> "Torn disk sector"?  Please, this is nonsense.  Disks cannot write half a 
> sector and then stop. 
    What I was intended to say is corruption due to hardware or some other 
problem, not because when 
    Postgres is updating pg_control file. For example 
http://cquirke.mvps.org/9x/baddata.htm. 


> Well, we invented pg_resetxlog with the thought that it might be useful
>  for such situations, but I'm not sure offhand that we've ever seen a
>  field report of corrupted pg_control files.
I have found few cases where people have tried to use pg_resetxlog due to 
hardware problems or missing pg_control file.
http://archives.postgresql.org/pgsql-performance/2004-06/msg00236.php
http://archives.postgresql.org/pgsql-general/2004-06/msg00173.php
http://archives.postgresql.org/pgsql-admin/2006-12/msg00205.php

> Case in point here is that it's not immediately obvious that we should trust
> the contents of WAL more than pg_control. 
   Agreed.

> At the moment I don't see that we have either (a) or (b), so I think
> it's pretty dubious to be making any changes of this sort.
   As the chances of usecase for this feature are very less, So I will stop 
working on this feature.


________________________________________
From: Tom Lane [t...@sss.pgh.pa.us]
Sent: Saturday, June 16, 2012 12:11 PM
To: Amit kapila
Cc: Cédric Villemain; pgsql-hackers@postgresql.org; 'Robert Haas'
Subject: Re: [HACKERS] Allow WAL information to recover corrupted pg_controldata

Amit kapila <amit.kap...@huawei.com> writes:
>> AFAIR pg_controldata fit on a disk sector so it can not be half written.

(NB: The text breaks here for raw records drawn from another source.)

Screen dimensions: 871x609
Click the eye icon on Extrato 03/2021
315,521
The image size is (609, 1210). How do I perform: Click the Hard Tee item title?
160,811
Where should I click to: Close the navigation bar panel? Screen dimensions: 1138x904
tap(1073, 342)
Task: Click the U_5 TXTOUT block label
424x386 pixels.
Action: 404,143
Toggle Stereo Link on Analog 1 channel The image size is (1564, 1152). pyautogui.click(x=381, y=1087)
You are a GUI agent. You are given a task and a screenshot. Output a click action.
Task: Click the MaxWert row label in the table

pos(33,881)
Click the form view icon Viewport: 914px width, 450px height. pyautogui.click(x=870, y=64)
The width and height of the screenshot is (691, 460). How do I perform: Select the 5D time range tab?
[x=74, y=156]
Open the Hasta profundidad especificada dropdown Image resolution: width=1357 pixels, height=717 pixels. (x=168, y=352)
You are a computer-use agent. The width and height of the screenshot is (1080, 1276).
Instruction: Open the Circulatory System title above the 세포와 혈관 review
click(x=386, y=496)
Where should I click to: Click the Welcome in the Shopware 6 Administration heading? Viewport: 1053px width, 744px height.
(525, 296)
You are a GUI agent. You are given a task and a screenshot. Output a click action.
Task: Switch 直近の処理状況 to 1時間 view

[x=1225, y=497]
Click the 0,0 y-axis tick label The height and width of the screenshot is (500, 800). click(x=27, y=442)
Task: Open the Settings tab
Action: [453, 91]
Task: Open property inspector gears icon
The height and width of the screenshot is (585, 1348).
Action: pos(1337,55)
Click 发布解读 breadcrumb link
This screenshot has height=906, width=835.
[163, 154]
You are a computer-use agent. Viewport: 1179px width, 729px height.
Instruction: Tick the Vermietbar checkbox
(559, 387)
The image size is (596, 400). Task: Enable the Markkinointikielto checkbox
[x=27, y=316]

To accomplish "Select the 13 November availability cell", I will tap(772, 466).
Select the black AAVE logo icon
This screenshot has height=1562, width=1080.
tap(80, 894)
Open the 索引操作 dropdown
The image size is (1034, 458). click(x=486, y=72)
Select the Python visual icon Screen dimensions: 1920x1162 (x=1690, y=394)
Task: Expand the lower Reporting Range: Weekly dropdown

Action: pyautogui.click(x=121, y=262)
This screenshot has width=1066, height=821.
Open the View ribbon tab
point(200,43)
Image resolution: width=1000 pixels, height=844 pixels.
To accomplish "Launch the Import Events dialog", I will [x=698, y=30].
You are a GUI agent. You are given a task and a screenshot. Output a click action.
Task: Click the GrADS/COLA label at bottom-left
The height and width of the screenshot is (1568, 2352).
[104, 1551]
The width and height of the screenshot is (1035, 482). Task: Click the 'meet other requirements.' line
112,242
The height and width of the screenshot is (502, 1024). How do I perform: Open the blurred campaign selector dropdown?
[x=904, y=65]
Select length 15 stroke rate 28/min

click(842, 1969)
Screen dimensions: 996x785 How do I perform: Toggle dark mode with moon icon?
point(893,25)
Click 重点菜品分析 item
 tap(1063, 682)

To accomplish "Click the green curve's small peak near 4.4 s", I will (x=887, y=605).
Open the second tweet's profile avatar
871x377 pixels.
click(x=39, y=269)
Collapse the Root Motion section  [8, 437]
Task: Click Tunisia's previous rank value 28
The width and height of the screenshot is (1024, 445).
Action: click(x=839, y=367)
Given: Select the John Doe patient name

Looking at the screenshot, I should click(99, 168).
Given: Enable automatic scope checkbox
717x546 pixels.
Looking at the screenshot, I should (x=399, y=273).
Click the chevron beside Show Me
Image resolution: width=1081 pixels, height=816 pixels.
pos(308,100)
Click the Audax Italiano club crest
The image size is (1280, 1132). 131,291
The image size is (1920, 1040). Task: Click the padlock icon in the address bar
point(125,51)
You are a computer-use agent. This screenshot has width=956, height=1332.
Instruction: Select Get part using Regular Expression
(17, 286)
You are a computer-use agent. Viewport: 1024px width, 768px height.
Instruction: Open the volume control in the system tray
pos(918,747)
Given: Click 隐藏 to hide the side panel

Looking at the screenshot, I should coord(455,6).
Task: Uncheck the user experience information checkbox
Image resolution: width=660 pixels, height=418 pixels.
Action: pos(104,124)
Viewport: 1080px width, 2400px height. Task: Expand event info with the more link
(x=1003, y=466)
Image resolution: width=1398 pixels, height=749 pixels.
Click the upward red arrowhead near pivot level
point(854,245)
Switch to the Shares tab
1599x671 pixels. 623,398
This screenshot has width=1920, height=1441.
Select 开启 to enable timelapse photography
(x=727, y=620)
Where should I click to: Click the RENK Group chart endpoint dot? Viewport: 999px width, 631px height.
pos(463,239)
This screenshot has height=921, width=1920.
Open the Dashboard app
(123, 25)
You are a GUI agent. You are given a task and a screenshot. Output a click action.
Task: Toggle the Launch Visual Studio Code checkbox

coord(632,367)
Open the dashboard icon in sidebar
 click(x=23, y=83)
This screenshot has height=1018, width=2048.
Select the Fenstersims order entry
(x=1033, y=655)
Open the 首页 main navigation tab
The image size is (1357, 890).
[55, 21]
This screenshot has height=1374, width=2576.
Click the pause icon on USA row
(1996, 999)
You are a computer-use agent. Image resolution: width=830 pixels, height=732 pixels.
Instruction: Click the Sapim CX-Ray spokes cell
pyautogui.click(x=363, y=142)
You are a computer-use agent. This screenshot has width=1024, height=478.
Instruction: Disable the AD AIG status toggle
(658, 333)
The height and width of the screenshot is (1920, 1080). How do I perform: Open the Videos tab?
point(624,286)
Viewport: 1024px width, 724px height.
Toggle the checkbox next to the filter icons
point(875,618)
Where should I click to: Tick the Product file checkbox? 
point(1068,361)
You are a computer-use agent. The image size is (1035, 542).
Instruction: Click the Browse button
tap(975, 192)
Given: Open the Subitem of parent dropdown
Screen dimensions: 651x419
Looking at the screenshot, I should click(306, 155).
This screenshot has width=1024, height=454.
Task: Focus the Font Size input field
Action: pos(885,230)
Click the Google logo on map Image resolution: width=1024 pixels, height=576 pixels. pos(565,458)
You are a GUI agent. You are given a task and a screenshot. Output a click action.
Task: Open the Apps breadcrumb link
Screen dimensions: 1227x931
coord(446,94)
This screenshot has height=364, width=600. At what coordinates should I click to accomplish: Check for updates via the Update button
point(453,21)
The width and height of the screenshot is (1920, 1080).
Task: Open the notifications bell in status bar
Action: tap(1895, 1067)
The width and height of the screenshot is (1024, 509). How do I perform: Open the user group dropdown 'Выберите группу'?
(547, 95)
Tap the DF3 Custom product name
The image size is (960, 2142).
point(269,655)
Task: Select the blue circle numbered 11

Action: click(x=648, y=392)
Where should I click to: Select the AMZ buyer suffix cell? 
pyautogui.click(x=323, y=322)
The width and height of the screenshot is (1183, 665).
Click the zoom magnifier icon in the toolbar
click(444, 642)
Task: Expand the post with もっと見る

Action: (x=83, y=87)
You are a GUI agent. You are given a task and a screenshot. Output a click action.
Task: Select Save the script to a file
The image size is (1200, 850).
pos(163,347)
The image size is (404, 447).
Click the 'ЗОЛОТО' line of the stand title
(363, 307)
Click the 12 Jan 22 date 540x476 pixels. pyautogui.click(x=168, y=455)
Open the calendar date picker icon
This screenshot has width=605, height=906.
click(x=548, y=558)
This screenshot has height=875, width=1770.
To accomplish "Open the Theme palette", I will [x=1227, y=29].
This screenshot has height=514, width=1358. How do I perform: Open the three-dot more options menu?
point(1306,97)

>    It can be corrupt due to some other reasons as well like torn disk sector.

"Torn disk sector"?  Please, this is nonsense.  Disks cannot write half
a sector and then stop.  A sufficiently badly designed drive might
attempt to start a write when it didn't have enough power left to finish
... but the result of that would be a corrupt sector with a non-matching
CRC, not one that read back okay but contained erroneous data.

>  The suggested patch improves the logic to recover corrupt control file. So 
> that is the reason I felt it will be relevant to do this patch.

Well, we invented pg_resetxlog with the thought that it might be useful
for such situations, but I'm not sure offhand that we've ever seen a
field report of corrupted pg_control files.  For instance, a quick
search in the archives for "incorrect checksum in control file" turns up
only cases of pilot error, such as supposing that a 32-bit database
could be used with a 64-bit server or vice versa.  Actual hardware
failures on the pg_control file could be expected to result in something
like "could not read from control file: I/O error", which I find no
evidence for at all in the archives.

Before adding new code to improve the situation, it would be good to
have (a) evidence that there's a problem worth solving, and (b) a theory
as to what likely-to-occur cases the new code is going to make better,
while not making things worse in other likely-to-occur cases.  Case in
point here is that it's not immediately obvious that we should trust
the contents of WAL more than pg_control --- the former gets a whole
lot more write traffic and hence has many more opportunities for
failure.

At the moment I don't see that we have either (a) or (b), so I think
it's pretty dubious to be making any changes of this sort.